Met-enkephalin (Tyr-Gly-Gly-Phe-Met) is a pentapeptide well known as an endogenous ligand of the opioid receptors and distributed throughout the central nervous system. For this small peptide, we used the full set of 10 Ramachandran angles as CVs. In terms of these CVs, the FES is nontrivial (15, 16). Thus, this system provides a very challenging 10-dimensional FES to test the ability of START. Our simulations used 6,905 START iterations (3.5 μs). After locally fitting the FES around a landmark to a quadratic form and testing all clusters by the maximum separation test, 1,081 minima and 1,431 saddles are located (*SI Appendix*). Saddles connecting to one minimum due the periodicity of the CVs are excluded here because they provide no information on conformational changes.

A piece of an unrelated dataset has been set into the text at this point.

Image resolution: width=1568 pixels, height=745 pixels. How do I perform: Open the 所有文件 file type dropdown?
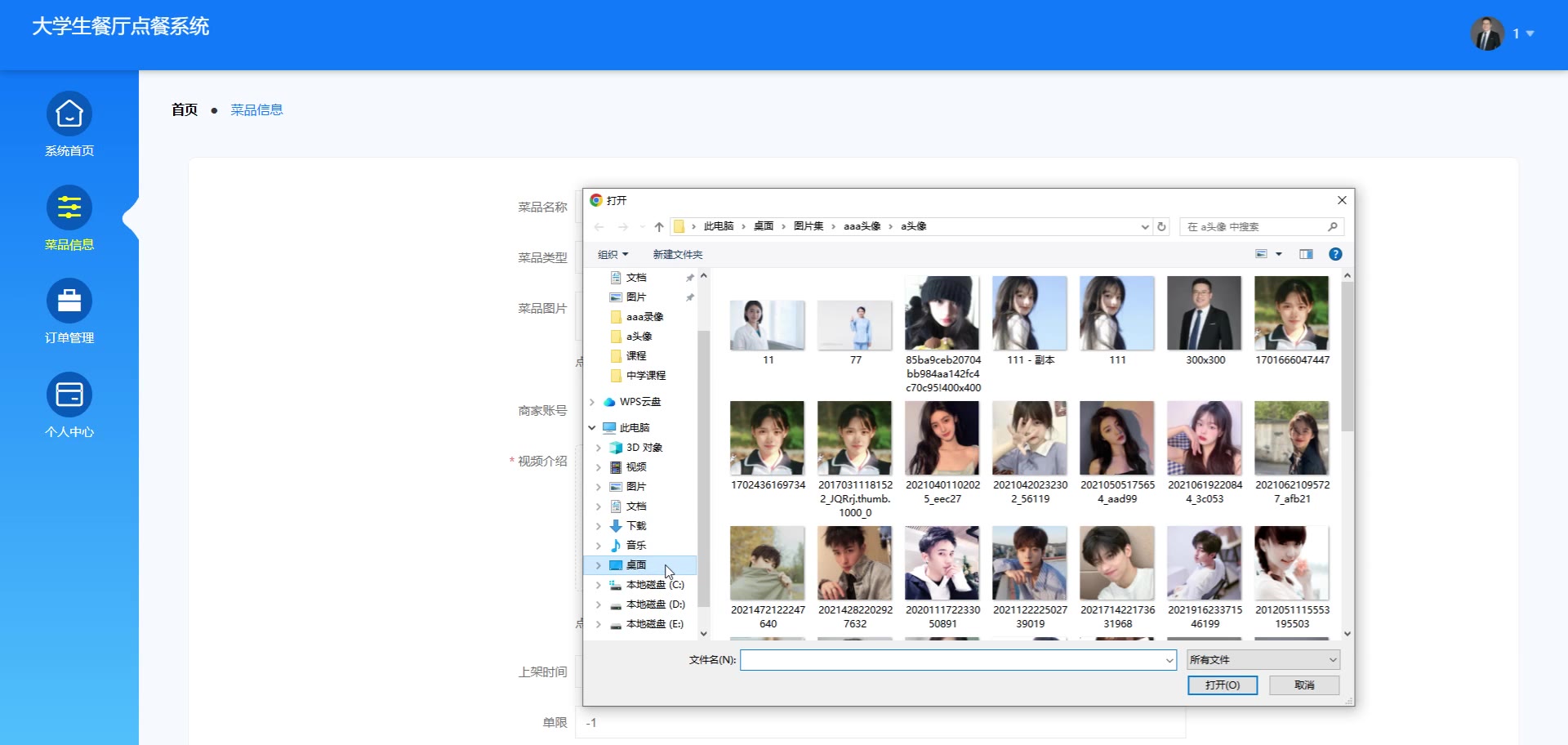[x=1263, y=660]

Similiar to Fig. 3*A*, a network representation with all minima and saddles as vertices can be constructed for this example. Viewing this network is clearly nontrivial. However, groups of landmarks may share structural similarities on a more coarse-grained level, and the 10 chosen CVs could exhibit structural redundancy. We therefore use the five α-carbon atoms to distinguish structural archetypes. The similarity between two different landmarks is based on the root-mean-square deviation (rmsd) of these α-carbon atoms. The network can be organized by grouping landmarks based on structural similarity, which here is achieved using the sketch-map method (16). The sketch map is a variation of multidimensional scaling that seeks a meaningful dimensional reduction of a high-dimensional configuration space while retaining the cluster structure in the low-dimensional representation (details in *Materials and Methods*). As shown in Fig. 4*A*, similar landmarks are clustered, and three regions indicate three major classes of structures. The ability to explore various folded and unfolded structures clearly proves that START is powerful as a global search tool on an HDFES. The locations of the landmarks generated by START are now used as inputs into an enhanced sampling calculation to obtain the free energies of these landmarks. Several enhanced sampling algorithms can be used to estimate the free energies of the landmarks. Here, we use driven adiabatic free energy dynamics (d-AFED)/temperature-accelerated MD (TAMD) (2, 3) to evaluate free energies of the landmarks because of d-AFED’s ability to sweep rapidly over the free energy landscape and quickly generate free energies at the START landmark locations. The same CVs as in START are used in the d-AFED run (details in *Materials and Methods*). The free energies of landmarks from a 500-ns d-AFED simulation are shown in Fig. 4*B*. In fact, the first 200 ns of the d-AFED simulation are already sufficient to select quantitatively the low free energy landmarks (<8 kcal/mol) to within 1 kcal/mol (Fig. 4*C*). Thus, it should be clear that having this information available a priori is considerably more efficient than searching for the landmarks from scratch via the enhanced sampling procedure.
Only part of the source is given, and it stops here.